Start of Working data

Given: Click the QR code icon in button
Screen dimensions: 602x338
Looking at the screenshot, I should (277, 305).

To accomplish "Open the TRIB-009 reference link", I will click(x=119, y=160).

End of Working data
Start of Working data

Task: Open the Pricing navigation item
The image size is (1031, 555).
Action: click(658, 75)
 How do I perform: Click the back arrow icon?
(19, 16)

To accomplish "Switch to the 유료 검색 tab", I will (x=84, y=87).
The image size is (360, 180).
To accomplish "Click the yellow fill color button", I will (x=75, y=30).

End of Working data

● **What you have to do**:
Go through the data and show every line where "button" occurs.

● **Output for this exercise**:
Given: Click the QR code icon in button
To accomplish "Click the yellow fill color button", I will (x=75, y=30).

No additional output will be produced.